[start of INPUT ROWS]
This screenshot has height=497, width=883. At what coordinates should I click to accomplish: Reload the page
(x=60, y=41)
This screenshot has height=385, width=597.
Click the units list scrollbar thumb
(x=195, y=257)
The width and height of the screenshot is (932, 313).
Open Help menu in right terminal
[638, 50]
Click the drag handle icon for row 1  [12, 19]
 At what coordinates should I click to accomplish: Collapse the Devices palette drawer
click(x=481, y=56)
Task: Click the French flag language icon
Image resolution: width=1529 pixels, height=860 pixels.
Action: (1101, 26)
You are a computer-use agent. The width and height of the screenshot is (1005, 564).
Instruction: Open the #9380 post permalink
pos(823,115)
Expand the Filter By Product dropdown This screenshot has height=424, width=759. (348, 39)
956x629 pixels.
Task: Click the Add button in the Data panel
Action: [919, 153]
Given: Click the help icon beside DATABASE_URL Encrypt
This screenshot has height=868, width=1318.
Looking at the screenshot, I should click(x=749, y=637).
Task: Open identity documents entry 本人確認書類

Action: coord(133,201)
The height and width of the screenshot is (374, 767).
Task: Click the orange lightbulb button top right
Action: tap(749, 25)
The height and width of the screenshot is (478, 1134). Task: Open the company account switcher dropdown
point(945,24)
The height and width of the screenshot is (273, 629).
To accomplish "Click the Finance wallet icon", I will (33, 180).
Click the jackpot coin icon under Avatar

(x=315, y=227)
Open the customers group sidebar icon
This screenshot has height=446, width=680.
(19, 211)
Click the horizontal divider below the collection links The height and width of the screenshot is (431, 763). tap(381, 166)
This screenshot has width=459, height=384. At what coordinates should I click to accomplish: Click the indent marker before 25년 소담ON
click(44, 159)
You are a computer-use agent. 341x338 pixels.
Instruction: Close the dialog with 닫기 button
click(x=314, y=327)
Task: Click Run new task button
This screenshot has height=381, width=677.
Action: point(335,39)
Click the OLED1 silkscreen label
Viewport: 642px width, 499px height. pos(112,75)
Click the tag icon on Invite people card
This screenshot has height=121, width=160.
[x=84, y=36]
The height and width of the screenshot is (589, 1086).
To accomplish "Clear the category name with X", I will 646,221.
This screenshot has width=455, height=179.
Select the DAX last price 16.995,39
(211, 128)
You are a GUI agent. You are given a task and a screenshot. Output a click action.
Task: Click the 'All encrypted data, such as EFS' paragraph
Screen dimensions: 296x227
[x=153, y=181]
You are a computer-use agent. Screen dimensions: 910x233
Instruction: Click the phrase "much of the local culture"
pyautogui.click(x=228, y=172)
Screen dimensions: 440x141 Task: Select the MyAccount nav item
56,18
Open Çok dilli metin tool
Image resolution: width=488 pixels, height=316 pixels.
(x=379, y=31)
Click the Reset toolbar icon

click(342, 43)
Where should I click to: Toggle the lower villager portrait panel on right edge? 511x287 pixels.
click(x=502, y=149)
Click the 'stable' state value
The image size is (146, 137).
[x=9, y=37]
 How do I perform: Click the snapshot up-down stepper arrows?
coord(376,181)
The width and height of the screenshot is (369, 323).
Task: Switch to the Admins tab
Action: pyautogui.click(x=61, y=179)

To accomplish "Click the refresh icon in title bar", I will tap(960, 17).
[end of INPUT ROWS]
:: WHAT TO DO ::
Please print the items verbatim, from the start through the line holding "Click the drag", inclusive.

:: OUTPUT BELOW ::
This screenshot has height=497, width=883. At what coordinates should I click to accomplish: Reload the page
(x=60, y=41)
This screenshot has height=385, width=597.
Click the units list scrollbar thumb
(x=195, y=257)
The width and height of the screenshot is (932, 313).
Open Help menu in right terminal
[638, 50]
Click the drag handle icon for row 1  [12, 19]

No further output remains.